To resume a download, you need to send not only the Range request header, but also the If-Range request header which should contain either the unique file identifier or the file modification timestamp.

If the server returns an ETag response header on the initial download, then you should use it in the If-Range header of the subsequent resume requests. Or if it returns a Last-Modified response header, then you should use it in the If-Range request header instead.

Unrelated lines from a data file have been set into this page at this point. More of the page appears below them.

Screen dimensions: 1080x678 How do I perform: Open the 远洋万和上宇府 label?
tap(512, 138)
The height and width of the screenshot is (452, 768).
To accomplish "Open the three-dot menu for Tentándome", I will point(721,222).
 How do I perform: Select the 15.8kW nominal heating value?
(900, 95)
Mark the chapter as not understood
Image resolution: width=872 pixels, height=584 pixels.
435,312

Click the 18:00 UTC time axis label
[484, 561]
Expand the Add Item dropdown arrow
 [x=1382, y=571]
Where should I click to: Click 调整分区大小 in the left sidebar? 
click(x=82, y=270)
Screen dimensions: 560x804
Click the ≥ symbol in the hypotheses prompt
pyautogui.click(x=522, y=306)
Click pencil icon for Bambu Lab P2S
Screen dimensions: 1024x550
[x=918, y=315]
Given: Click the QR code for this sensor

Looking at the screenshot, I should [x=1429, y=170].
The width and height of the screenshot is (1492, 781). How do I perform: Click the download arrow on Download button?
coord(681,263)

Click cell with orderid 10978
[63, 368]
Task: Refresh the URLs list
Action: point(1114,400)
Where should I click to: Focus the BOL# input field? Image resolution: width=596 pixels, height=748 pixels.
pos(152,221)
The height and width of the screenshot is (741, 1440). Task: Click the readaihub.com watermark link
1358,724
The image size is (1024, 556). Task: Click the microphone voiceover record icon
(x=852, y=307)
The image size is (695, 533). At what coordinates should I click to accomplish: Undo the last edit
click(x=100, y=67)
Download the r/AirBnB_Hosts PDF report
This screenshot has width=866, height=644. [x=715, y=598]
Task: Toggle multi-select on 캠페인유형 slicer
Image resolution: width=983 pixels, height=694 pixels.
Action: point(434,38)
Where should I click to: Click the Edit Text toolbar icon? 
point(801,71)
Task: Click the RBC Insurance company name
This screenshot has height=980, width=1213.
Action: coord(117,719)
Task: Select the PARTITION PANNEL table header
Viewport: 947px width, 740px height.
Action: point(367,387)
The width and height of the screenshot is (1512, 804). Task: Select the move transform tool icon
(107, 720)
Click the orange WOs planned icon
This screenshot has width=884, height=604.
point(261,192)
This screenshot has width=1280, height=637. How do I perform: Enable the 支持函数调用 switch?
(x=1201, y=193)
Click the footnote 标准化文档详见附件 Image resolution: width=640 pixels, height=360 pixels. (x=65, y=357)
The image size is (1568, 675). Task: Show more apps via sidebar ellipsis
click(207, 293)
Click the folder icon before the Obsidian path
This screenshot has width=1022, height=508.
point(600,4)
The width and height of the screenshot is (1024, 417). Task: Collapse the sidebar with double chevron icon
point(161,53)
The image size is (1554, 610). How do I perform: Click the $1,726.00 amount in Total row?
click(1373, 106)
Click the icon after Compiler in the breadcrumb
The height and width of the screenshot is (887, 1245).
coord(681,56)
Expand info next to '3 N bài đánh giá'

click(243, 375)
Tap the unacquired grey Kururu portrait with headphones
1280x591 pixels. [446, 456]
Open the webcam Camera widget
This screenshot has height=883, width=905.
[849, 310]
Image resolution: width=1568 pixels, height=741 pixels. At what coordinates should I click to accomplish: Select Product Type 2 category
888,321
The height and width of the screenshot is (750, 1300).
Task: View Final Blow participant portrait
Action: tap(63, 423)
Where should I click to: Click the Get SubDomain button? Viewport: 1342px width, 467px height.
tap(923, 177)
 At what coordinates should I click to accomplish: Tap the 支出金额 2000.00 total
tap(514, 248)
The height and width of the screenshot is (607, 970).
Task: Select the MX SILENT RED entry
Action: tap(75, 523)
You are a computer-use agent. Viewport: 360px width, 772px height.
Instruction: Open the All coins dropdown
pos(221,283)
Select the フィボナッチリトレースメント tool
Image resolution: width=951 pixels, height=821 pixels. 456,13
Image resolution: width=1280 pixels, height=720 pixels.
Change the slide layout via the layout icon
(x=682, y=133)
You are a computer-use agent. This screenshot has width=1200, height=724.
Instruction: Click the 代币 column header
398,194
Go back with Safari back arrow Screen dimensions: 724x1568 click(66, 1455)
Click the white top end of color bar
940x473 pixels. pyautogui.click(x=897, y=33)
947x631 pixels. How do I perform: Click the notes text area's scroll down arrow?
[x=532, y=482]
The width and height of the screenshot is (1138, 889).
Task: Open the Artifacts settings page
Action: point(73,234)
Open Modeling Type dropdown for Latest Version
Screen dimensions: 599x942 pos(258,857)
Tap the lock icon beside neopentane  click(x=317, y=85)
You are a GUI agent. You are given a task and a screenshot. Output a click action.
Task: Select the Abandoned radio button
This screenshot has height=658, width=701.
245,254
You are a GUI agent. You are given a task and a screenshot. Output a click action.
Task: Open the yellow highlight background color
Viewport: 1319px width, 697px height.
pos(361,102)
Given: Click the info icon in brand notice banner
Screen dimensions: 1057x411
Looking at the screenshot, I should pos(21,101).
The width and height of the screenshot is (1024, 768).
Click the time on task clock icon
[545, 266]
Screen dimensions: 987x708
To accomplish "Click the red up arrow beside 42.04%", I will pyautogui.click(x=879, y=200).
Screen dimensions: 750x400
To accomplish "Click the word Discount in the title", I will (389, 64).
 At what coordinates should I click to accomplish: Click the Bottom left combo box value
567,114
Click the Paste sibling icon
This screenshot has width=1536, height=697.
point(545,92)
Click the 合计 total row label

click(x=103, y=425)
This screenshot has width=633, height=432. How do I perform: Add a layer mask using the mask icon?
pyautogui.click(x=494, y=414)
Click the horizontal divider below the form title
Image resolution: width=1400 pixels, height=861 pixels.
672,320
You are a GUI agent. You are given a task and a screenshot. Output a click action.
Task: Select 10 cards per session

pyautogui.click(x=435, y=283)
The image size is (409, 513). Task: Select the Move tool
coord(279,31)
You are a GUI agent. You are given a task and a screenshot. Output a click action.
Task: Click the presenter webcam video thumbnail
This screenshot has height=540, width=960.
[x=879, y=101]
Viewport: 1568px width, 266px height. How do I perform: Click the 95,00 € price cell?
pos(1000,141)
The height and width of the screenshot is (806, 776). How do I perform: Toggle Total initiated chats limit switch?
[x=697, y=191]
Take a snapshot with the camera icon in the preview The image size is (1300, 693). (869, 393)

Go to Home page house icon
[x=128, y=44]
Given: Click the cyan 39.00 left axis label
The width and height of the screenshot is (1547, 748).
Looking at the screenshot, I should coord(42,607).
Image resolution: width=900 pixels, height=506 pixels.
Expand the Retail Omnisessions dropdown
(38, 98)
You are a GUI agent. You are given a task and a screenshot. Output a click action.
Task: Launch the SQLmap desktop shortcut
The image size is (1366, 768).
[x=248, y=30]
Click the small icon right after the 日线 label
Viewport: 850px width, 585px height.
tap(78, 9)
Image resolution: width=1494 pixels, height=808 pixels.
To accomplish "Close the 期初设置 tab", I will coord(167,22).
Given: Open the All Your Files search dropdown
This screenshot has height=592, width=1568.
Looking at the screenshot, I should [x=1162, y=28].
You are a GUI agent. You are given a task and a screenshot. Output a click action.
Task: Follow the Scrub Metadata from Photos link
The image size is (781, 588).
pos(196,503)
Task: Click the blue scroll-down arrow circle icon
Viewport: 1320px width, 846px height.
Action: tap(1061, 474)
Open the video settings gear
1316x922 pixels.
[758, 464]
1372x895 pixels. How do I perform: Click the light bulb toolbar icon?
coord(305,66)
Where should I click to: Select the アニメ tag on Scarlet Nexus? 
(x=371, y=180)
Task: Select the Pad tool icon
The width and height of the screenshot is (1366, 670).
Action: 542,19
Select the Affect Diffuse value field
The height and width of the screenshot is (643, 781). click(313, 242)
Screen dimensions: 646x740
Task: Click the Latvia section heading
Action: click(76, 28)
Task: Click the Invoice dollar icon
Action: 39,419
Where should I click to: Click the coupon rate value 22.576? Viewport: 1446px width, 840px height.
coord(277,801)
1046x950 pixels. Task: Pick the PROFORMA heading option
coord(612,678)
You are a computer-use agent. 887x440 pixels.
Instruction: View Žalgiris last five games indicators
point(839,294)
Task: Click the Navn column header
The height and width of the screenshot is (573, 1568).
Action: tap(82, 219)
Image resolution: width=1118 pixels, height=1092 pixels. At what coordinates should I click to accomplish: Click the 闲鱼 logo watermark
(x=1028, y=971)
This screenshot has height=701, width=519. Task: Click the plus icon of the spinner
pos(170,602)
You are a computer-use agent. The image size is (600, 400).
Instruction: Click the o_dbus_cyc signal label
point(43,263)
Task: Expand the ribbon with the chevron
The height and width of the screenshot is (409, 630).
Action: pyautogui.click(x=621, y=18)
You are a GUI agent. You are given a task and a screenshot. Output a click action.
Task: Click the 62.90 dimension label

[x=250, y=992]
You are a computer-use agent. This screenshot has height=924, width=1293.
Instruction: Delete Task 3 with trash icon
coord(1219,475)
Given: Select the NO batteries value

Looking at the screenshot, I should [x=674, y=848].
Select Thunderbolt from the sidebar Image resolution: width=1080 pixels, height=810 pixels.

Looking at your logs, the server has sent a Last-Modified response header. So you should send it back along in an If-Range header of the resume request.

// Initial download.
String lastModified = connection.getHeaderField("Last-Modified");

// ...

// Resume download.
connection.setRequestProperty("If-Range", lastModified); 

The server will use this information to verify if you're requesting exactly the same file.

BalusC
Thanks for the suggestion. On a whim, I also tried changing the extension of the downloaded filename from .zip (i.e., content-type=[application/zip]) to .dat (i.e., content-type=[application/octet-stream]), and I tried changing the request property keys to lower case. Unfortunately, the Yahoo! server continues to resume downloads at the beginning of the file.
gregS
To no avail, I also tried changingconnection.setRequestProperty("Range", "bytes="+downloaded+"-");to connection.setRequestProperty("Range", "bytes=-"+(mDownloadFileLength - downloaded));
gregS
I received a reply from Yahoo! tech support saying that the Yahoo! servers do not support byte range requests: "Yahoo! Web Hosting does not support Accept-range header since we work with a pool of servers and each request potentially reaches a different server. You will see connection=[close] in the response header indicating this."
gregS